Painful and nonpainful PN symptoms (NPSI scores) significantly improved from baseline to the three-, six-, and nine-week follow-ups for participants on venlafaxine (p < 0.001), but did not change over the nine-week study period for participants not on venlafaxine. A higher percentage of participants in the venlafaxine arm compared to the control experienced at least a 75% reduction in pin-and-needle sensations at each follow-up (p < 0.001). A similar trend was found for symptoms of pain provoked by cold. In subgroup analysis, a higher percentage of participants with grade 1 CIPN at baseline (CTCAE, version 4.03) displayed at least a 75% reduction in PN severity than participants with grade 2 CIPN (p = 0.031). Grade 1–2 nausea/vomiting, asthenia/somnolence, dizziness, and insomnia were experienced by no more than three participants, and no participants experienced grade 3–4 adverse effects from venlafaxine.

Conclusions

This study provided weak evidence supporting the superiority of venlafaxine compared to no venlafaxine in decreasing PN symptoms among participants with moderate to severe painful CIPN and mild depression while receiving taxane- and/or platinum-based chemotherapy. Participants who received venlafaxine 75 mg once daily experienced a reduction in painful and nonpainful PN symptoms after three weeks that continued through nine weeks, compared to no change in participants who did not receive venlafaxine. Participants with milder PN before treatment experienced the most benefit.
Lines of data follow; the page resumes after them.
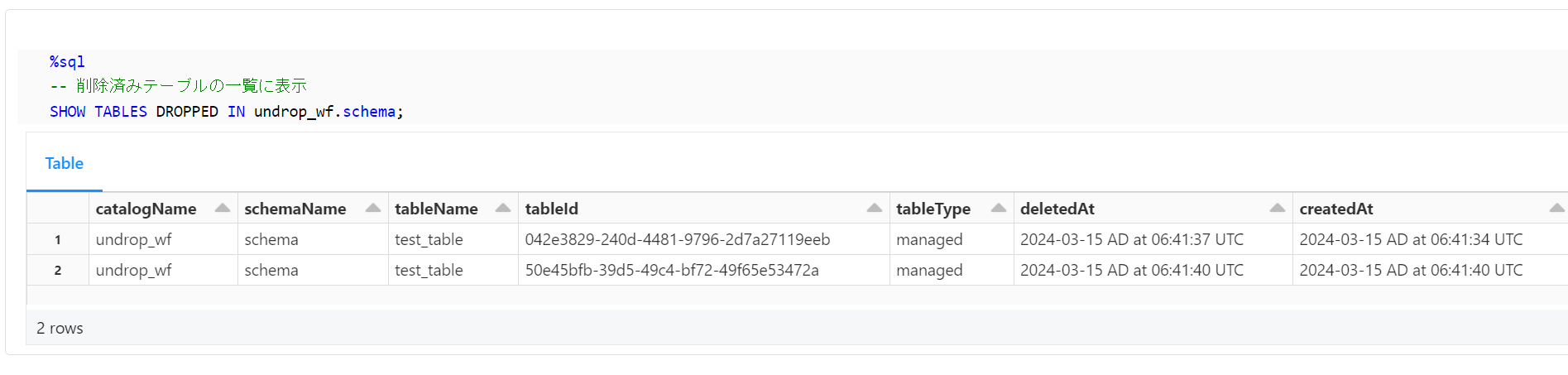This screenshot has height=375, width=1568.
Task: Click the %sql magic command line
Action: point(67,62)
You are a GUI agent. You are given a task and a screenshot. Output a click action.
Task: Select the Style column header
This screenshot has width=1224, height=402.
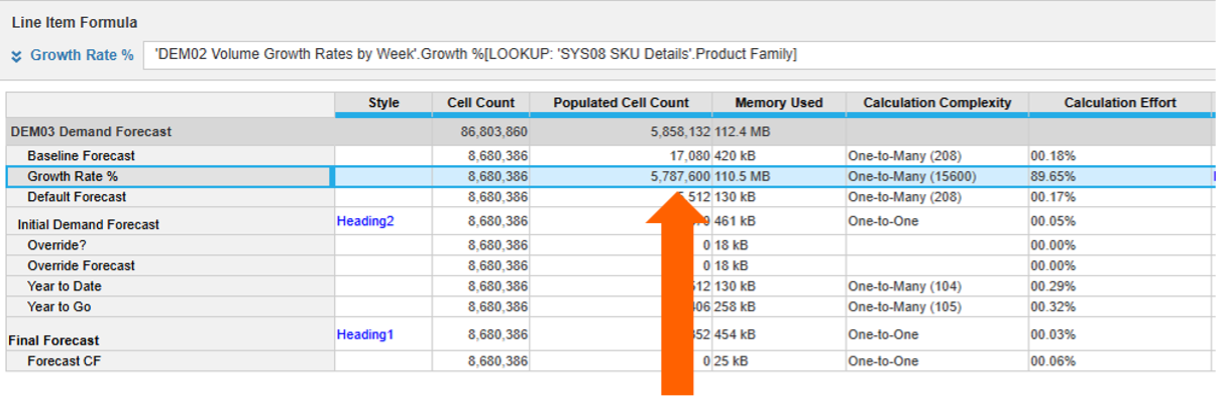click(383, 102)
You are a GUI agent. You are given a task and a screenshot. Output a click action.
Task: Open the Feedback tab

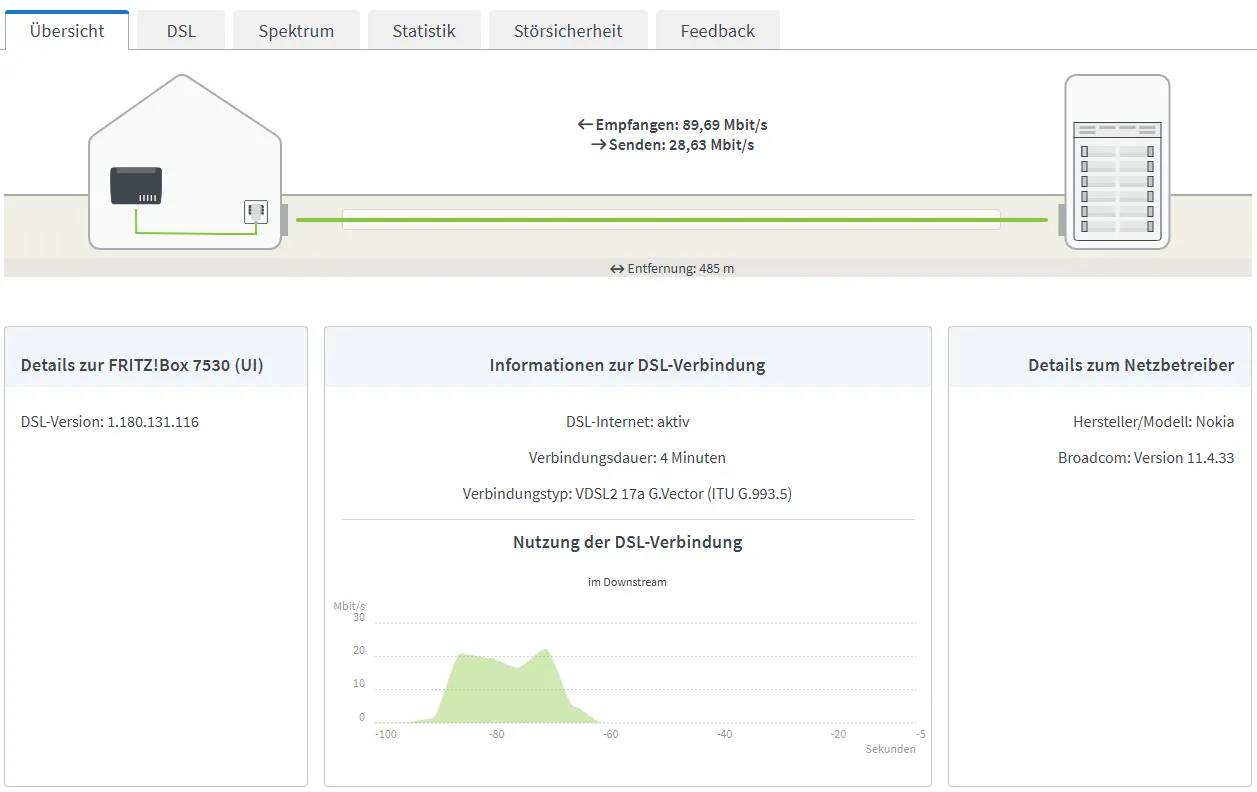pos(717,31)
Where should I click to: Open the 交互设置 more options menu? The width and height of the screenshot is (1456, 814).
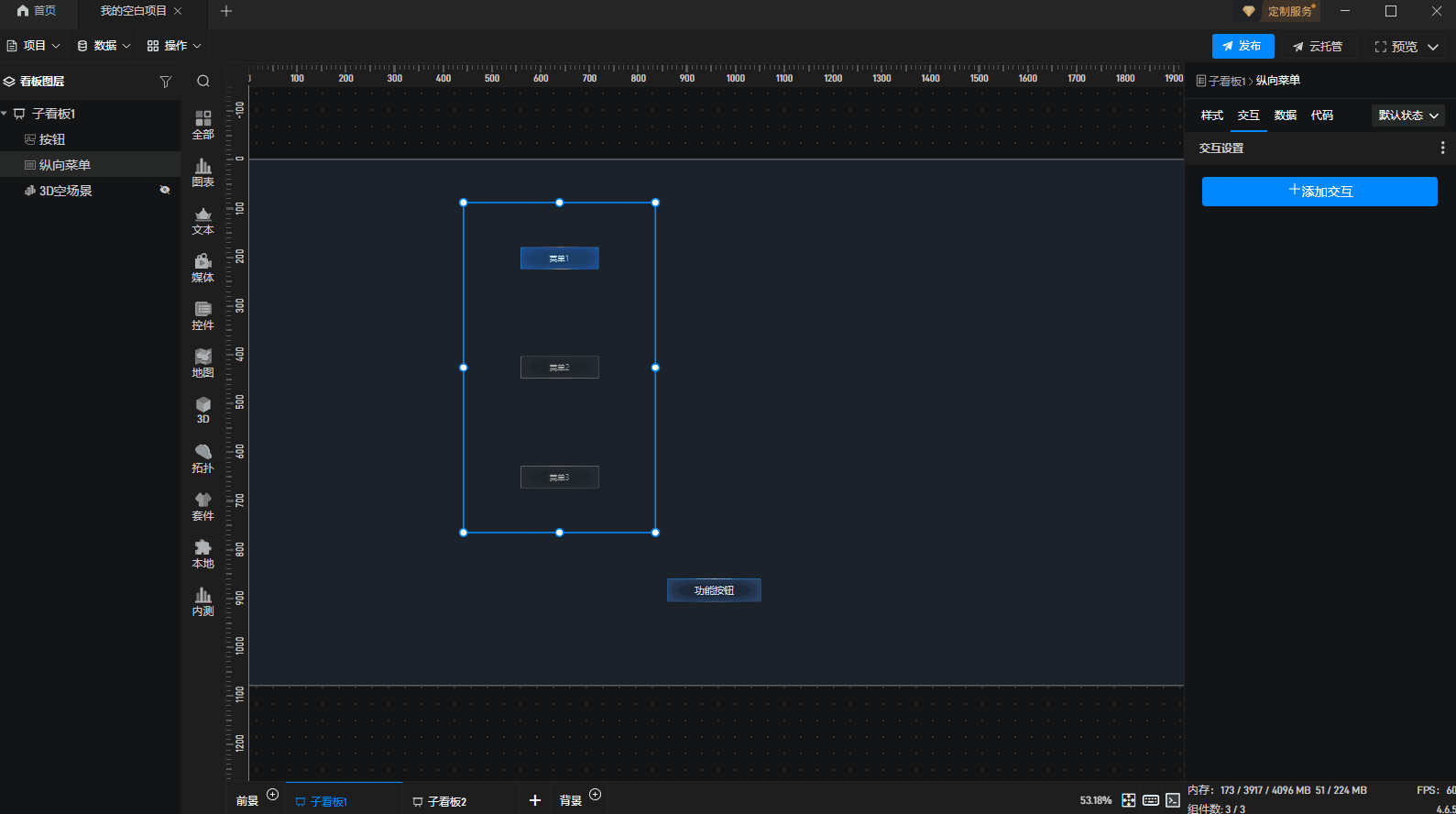pyautogui.click(x=1442, y=148)
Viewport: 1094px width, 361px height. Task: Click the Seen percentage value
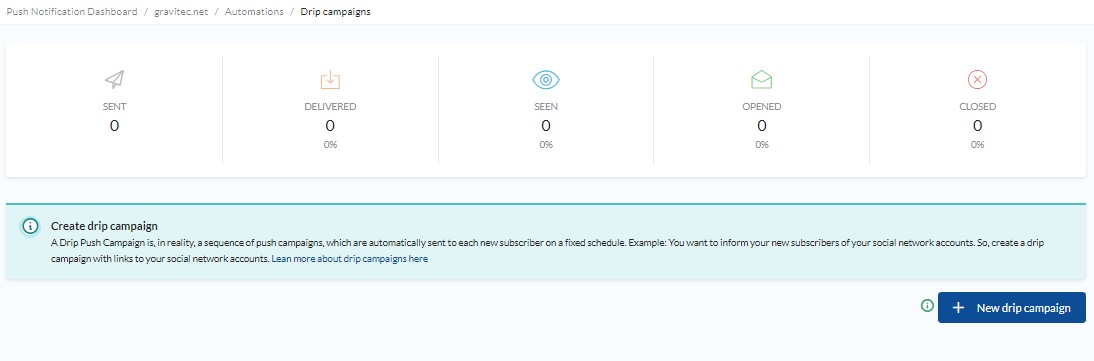click(x=546, y=145)
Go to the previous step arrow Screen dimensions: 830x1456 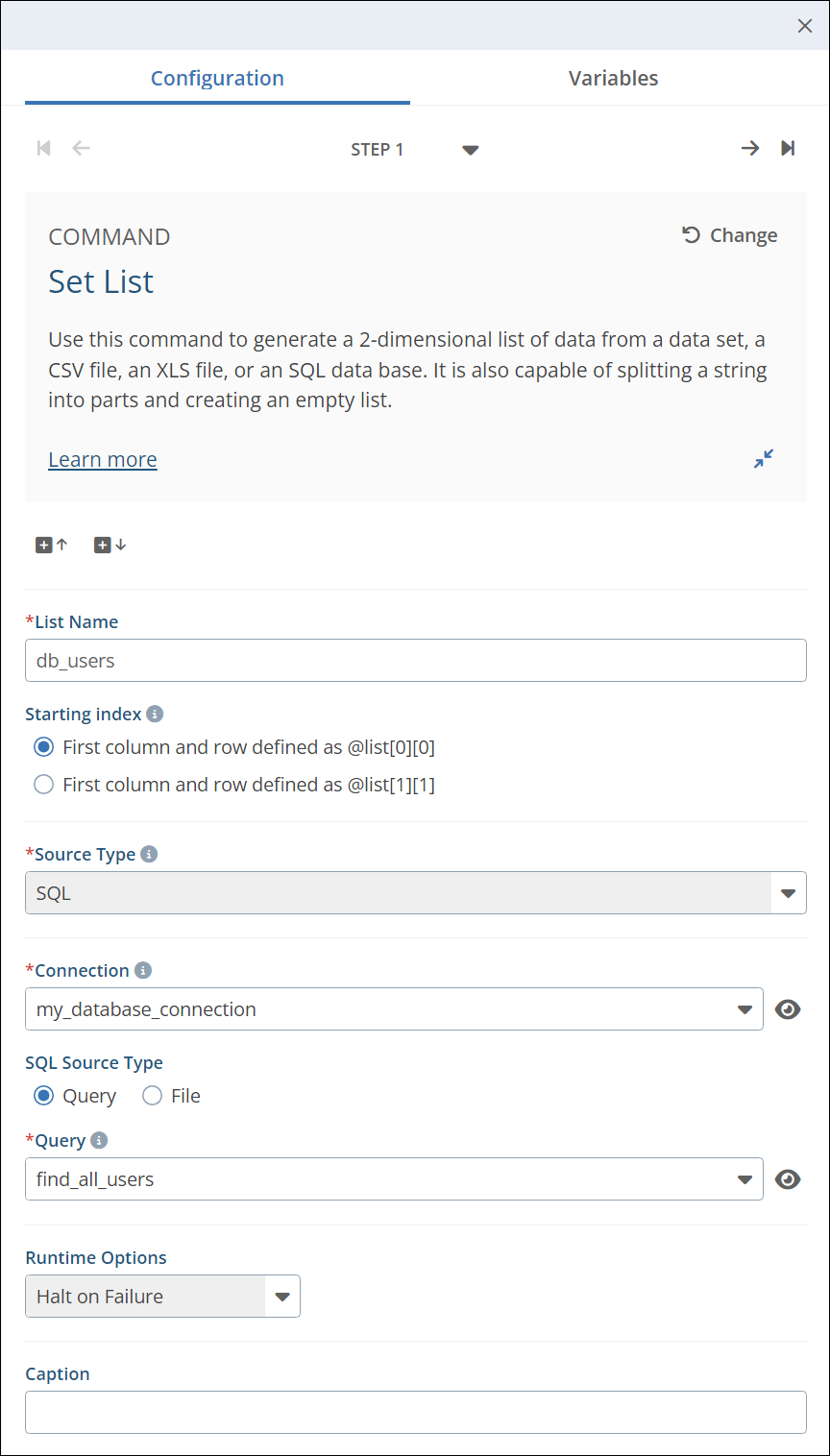coord(82,148)
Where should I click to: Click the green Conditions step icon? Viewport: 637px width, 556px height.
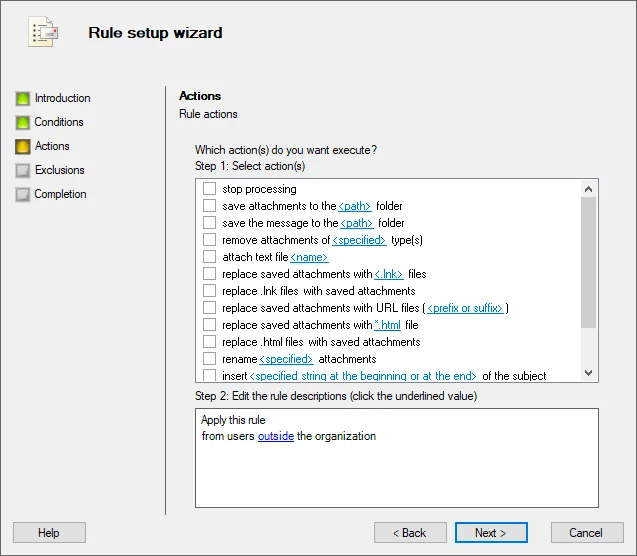click(22, 123)
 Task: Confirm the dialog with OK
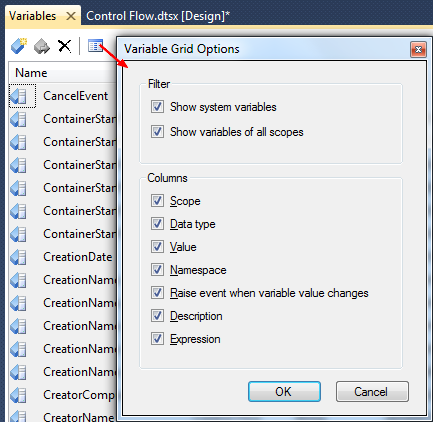(x=284, y=392)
However, these results may not be reliable or valid because of the retrospective design and potentially biased study procedures/methods/analysis.

Limitations

  • Baseline sample/group differences of import
  • Risk of bias (no blinding)
  • Risk of bias (no random assignment)
  • Risk of bias (no appropriate attentional control condition)
  • Risk of bias (sample characteristics)
  • Unintended interventions or applicable interventions not described that would influence results
  • Key sample group differences that could influence results
  • Measurement/methods not well described
  • Measurement validity/reliability questionable 
  • Findings not generalizable
  • Questionable protocol fidelity
  • No report or control for potential confounding factors, such as chemotherapy factors, cancer stage, smoking, supplementation with neuroprotectants or vitamins, vitamin B deficiency, peripheral arterial disease, and diabetes (without PN)
  • It was unclear at what time participants initiated venlafaxine in relation to their chemotherapy treatment, and whether all participants received chemotherapy throughout the entire study or if some had already completed treatment; therefore, differing cumulative doses of chemotherapy and maturation effects could have biased the results.
  • Although the article reported, “Baseline demographic and clinical characteristics were distributed in the two groups (Table 1),” no chi square p values were reported comparing baseline cancer type and chemotherapy regimen between the two groups.
  • Although prior evidence supports the validity/reliability of non-English versions of the NPSI sum score in patients with other neuropathic pain conditions, no evidence was cited to support its validity/reliability as a mean score and among English-speaking participants with painful CIPN.
  • No discussion of who extracted data from the charts
  • Effect size was not reported, and the authors' analysis methods (two-way repeated measure ANOVA) may not have been appropriate to evaluate between- and within-group differences in two independent groups. Rather, a mixed model may have been more appropriate.
 

 

Nursing Implications

Additional testing of venlafaxine in large prospective, randomized, controlled trials is needed before it can be used in clinical practice to treat CIPN. However, the positive results of this trial emphasize the importance of continual nursing assessment of PN signs and symptoms throughout chemotherapy because pain treatments may be most beneficial to patients with acute mild CIPN.